■ **Problem requirements**
Give the number of lines below that hold "will", and only that.
/---
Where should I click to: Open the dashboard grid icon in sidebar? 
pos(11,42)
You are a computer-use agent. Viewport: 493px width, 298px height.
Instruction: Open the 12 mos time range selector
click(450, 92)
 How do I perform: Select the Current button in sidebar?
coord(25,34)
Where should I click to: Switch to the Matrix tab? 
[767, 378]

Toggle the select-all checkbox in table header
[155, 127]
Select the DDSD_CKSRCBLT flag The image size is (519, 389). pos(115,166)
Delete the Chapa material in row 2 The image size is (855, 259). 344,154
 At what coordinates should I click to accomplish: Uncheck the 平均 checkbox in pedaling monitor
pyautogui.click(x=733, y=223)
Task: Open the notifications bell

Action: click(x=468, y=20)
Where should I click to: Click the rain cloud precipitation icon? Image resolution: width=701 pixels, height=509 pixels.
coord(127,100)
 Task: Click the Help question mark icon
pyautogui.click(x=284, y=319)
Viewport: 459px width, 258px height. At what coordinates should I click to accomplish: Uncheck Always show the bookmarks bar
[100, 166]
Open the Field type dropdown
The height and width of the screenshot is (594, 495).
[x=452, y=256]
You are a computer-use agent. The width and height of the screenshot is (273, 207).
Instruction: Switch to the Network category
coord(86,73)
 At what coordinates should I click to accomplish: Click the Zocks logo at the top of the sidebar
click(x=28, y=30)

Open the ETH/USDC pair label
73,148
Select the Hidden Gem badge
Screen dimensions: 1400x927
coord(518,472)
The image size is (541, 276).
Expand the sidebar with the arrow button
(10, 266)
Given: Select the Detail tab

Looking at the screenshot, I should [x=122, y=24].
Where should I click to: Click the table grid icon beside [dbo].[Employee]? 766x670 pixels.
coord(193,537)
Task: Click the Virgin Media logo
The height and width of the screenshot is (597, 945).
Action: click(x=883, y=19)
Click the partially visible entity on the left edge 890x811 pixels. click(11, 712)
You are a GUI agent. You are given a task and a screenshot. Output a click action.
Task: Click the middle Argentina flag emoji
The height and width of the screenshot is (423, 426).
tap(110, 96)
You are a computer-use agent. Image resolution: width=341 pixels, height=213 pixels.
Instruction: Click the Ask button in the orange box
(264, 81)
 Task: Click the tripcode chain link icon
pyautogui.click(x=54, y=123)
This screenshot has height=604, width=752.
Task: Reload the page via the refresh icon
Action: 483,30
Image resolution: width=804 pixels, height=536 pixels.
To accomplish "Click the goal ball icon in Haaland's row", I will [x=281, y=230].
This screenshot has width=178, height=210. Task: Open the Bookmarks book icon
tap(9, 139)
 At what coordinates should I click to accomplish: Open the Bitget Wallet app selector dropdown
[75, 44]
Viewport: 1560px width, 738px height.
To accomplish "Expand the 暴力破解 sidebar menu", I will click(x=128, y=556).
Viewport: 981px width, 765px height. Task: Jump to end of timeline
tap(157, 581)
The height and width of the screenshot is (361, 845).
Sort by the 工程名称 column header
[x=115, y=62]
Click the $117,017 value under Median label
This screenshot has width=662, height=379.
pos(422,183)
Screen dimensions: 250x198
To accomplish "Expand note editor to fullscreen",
\---
■ **Task solution**
2